Gana dan Tias adalah tunangan dari masa kecil dan selalu bersama dari kecil.

"Kak, boleh minta nomor WA nya?" tanya seorang anak gadis pada Tias.

"Tidak ada." Dia menatap datar pada gadis kecil di depannya.

"Aku sudah nemu, ayo bayar," ujar Gana memecahkan keheningan antara gadis itu dengan Tias.

"Ayo." Tias langsung pergi tanpa memperdulikan anak gadis itu.

"Eits, bentar. Dia siapa?" tanya Gana menunjuk anak gadis yang menatap Tias dengan tatapan malu-malu kucing itu.

"Orang. Masa kagak kelihatan?" tanya Tias dengan entengnya.

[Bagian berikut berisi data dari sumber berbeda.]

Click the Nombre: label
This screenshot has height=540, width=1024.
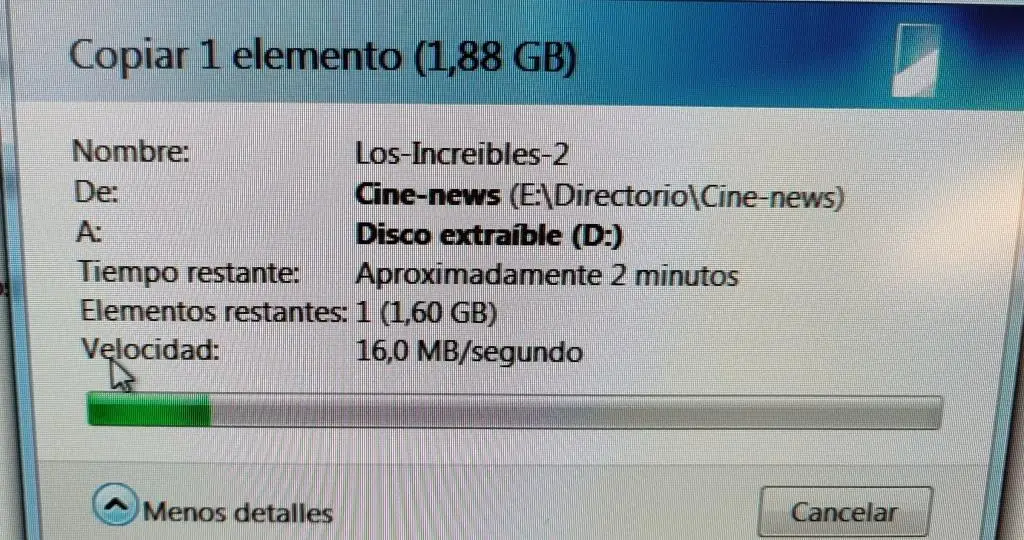pos(131,151)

Gadis itu hanya menunduk.

"Bukan itu ...." Gana menggantung ucapnnya dan menghampiri gadis itu.

"Adik kecil, jangan dekati dia. Dia itu es abadi dari kutub utara mau kamu panaskan pun tidak bakal meleleh. Lebih baik tanya sama kakak aja. Kakak akan bantu," sambungnya sambil memegang dagu gadis itu. Dia menampilkan senyum manisnya sebagai senjata yang dia gunakan untuk memukau para gadis di sekitarnya.

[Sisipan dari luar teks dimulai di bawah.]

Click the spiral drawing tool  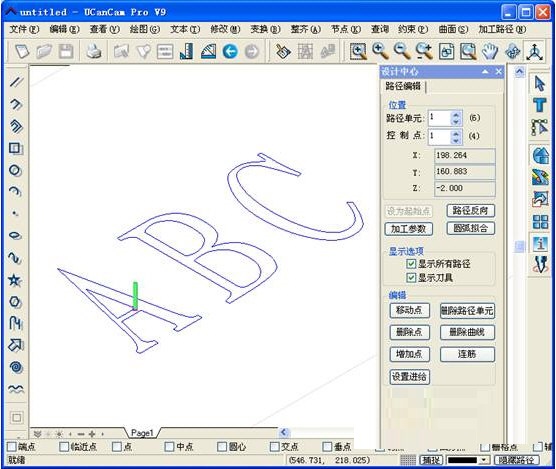(16, 367)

"Em.. Kaka boleh minta nomor WA kakak itu, nggak?" tanyanya sambil menunduk.

"Boleh, entar yah," balasnya. Dia meronggoh saku untuk mengambil hp nya. Gadis yang tadi malu-malu itu kini antusias dan berani menatap mata Tias seraya memberikan senyumnya pada Tias. Tias yang tidak mau nomor WA nya di bagi, langsung menarik tangan Gana menjauh dari gadis itu.

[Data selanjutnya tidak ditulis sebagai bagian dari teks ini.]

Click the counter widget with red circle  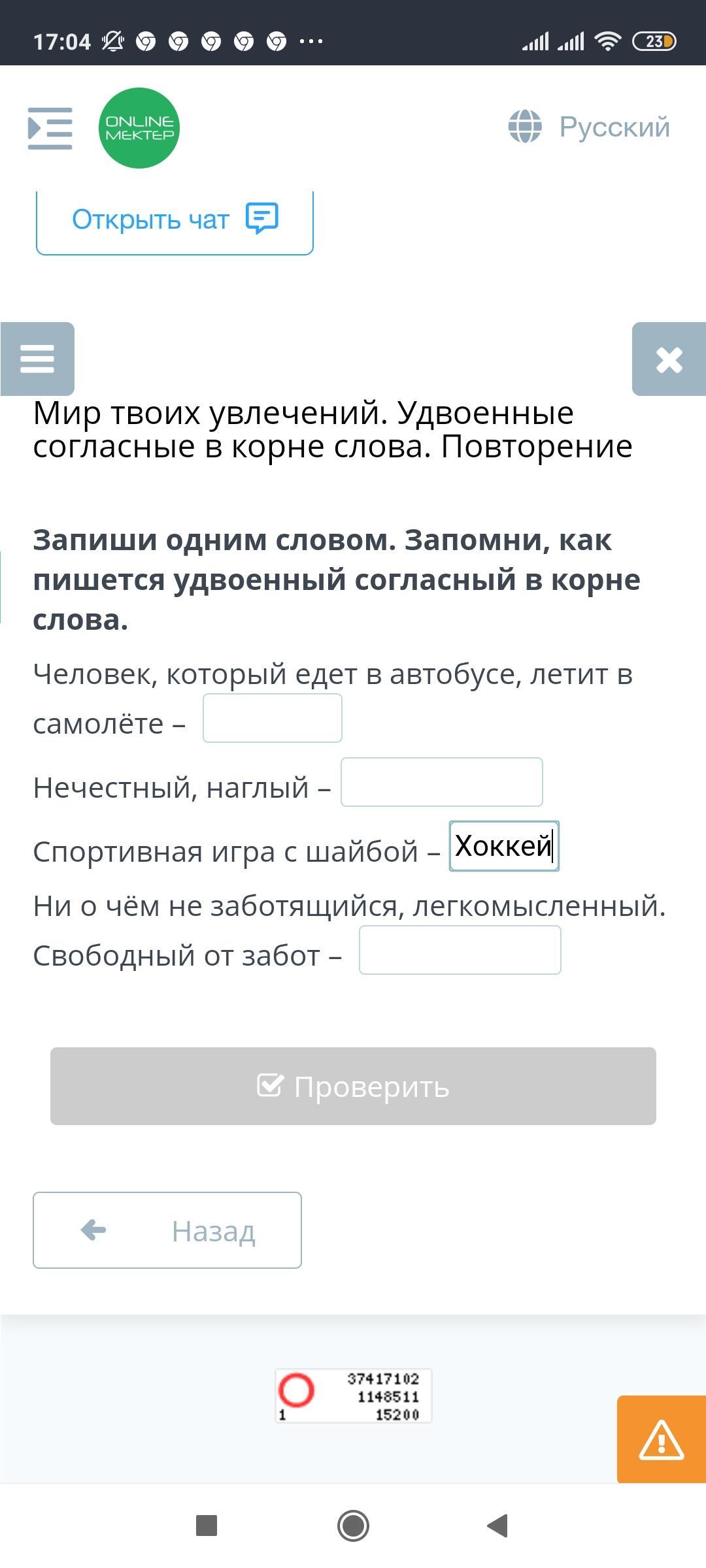click(353, 1396)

"Eh!" Gadis itu kaget ketika Gana ditarik oleh Tias.

"Ngapain tarik-tarik sih, sayang," goda Gana. Membuat para gadis- gadis di sana kecewa seketika. Hati mereka benar-benar retak. Mereka harus menghadapi kenyataan bahwa kedua pria yang bagai dewa itu adalah gay. Bahkan gadis itu, dia langsung menganga ketika mendengar Gana mengatakan sayang pada Tias.

"Sayang ndasmu!"

Gana tertawa puas melihat ekspresi Tias yang kesal. Mereka terlihat seperti gay, padahal mereka berdua memang normal. Dia juga senang membuat Tias kesal karena dirinya. Bukan hanya gadis tadi, sudah banyak kejadian itu meminpa mereka. Kadang Gana heran, kenapa Tias seorang cewek lebih digemari dari dirinya seorang cowok tulen.

"Sekarang pulang," ujar Gana membuat Tias mendengus lega karena sungguh terganggu dari pandangan gadis-gadis. Di tambah beberapa orang yang mengatakan mereka gay. Walaupun Tias memang dingin dan tidak mau tahu, tapi dia benar-benar tidak suka mereka dikatakan gay.

"Pulang jangan nyangkut-nyangkut," tekan Tias pada Gana. Tias tahu sekali bahwa Gana akan nyangkut lagi ke toko lain walaupun sudah mengatakan pulang.

"Iya sayang. Kagak nyangkut kok? Akan jalan mulus kok, kagak ada hambatan," kekeh Gana seraya mengelus rambut Tias yang setinggi telinganya.

Mereka berjalan meninggalkan mall menuju parkiran. Setelah memasukan barang yang mereka beli ke bangku tengah, mereka langsung pergi dari mall itu.

"Hentikan mobilnya sekarang," seru Tias tiba-tiba membuat Gana menginjak rem secara mendadak.

"Kenapa?" tanya Gana terkejut, mereka hampir saja terjungkal karena laju mobil mereka tadi agak cepat.

"Ada teriakan." Tias kembali terdiam setelah mengeluarkan kalimat singkatnya. Dia kembali memejamkan matanya. Gana terdiam.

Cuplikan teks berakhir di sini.